** Supplied data follows **

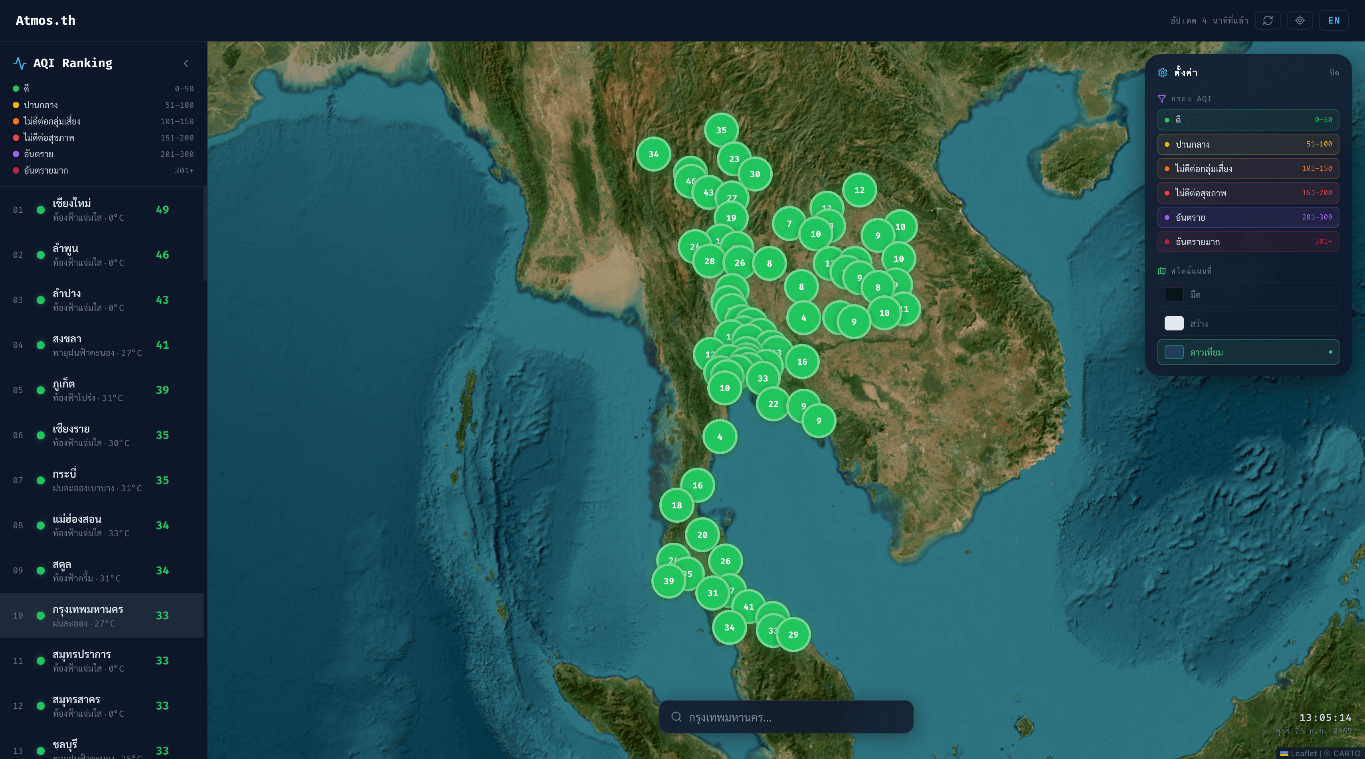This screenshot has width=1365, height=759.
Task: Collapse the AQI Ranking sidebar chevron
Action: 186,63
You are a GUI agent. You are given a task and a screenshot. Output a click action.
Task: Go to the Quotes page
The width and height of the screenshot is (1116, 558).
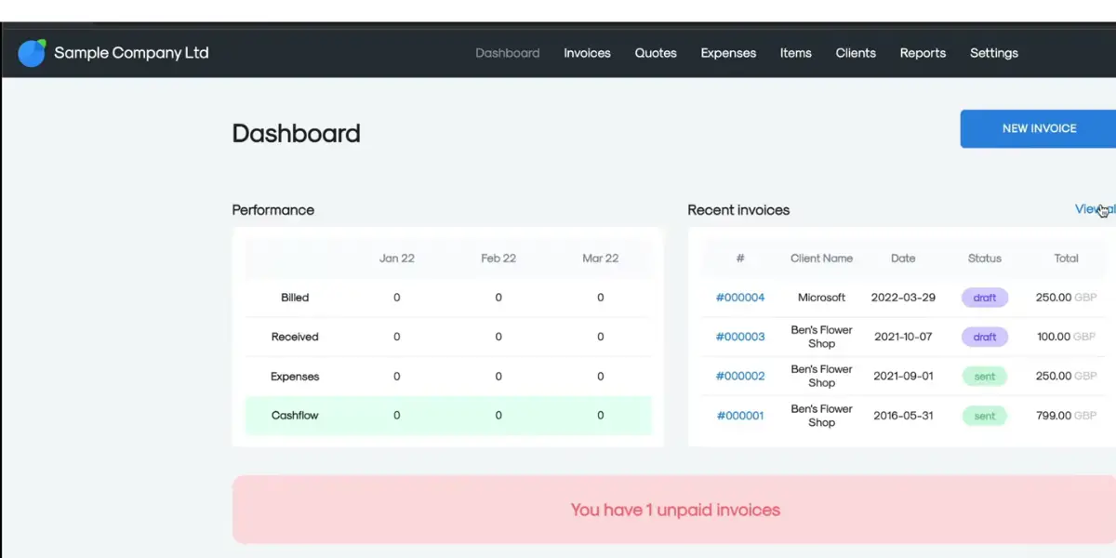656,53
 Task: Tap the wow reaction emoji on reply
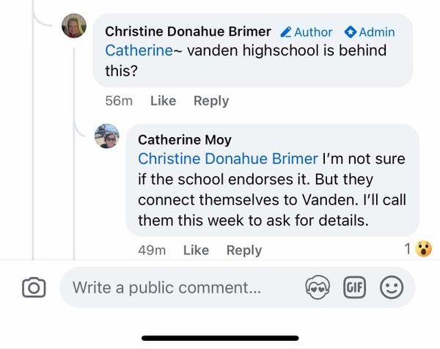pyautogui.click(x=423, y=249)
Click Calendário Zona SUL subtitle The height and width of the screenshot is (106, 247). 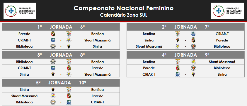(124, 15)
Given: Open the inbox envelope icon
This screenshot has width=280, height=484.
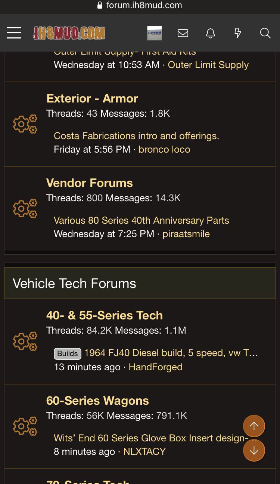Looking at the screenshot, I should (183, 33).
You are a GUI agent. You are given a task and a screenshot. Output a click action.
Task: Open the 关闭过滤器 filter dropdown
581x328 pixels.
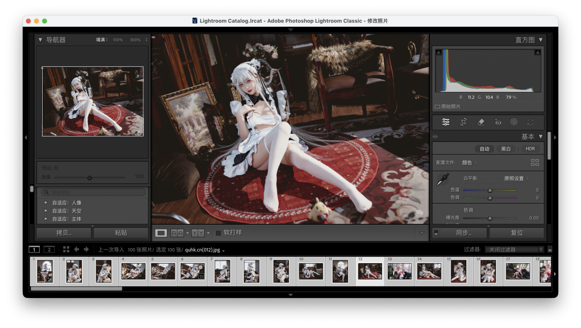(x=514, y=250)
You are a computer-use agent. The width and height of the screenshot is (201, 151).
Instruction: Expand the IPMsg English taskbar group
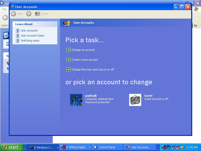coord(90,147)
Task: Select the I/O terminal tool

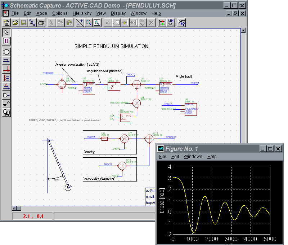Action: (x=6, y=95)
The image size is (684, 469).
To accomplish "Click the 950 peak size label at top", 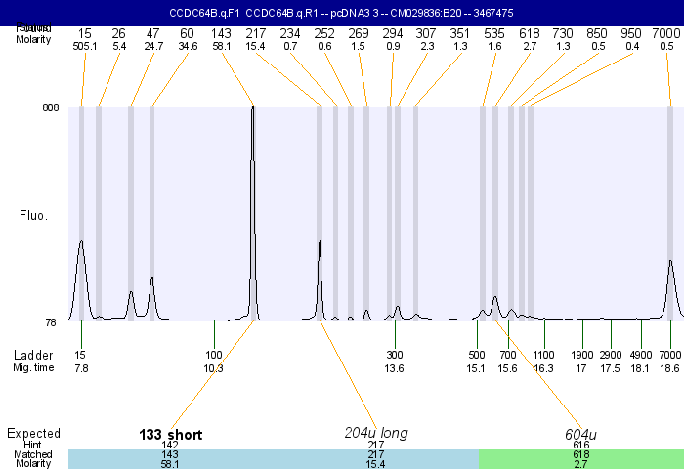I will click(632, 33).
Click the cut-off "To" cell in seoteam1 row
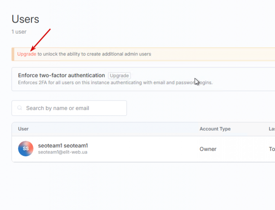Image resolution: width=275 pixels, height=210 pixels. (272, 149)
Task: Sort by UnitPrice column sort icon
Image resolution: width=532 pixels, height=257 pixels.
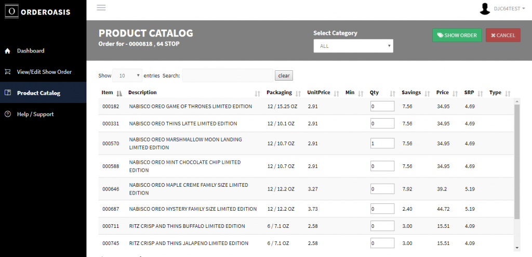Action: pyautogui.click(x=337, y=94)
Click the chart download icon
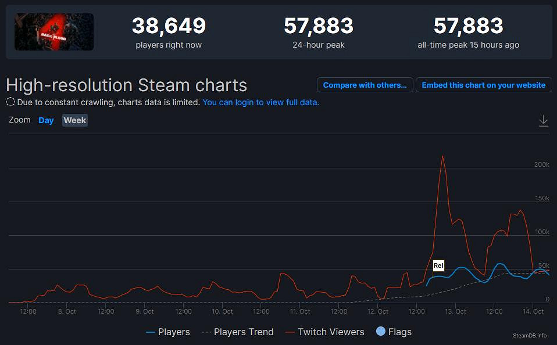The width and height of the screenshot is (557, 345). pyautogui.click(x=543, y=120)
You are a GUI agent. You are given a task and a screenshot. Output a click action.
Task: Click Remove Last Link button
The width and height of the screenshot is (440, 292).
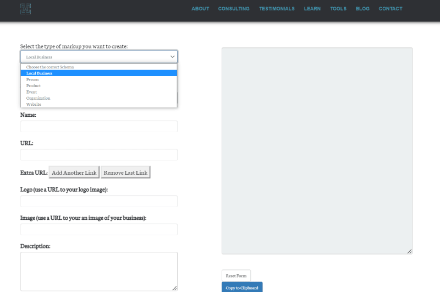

** End of Supplied data **

> **Task brief**
Only lines with the word "Open" are wanted. Find and copy them from the records above.

> **Result of the exercise**
Given: Open the inbox envelope icon
Task: Open the 关闭过滤器 filter dropdown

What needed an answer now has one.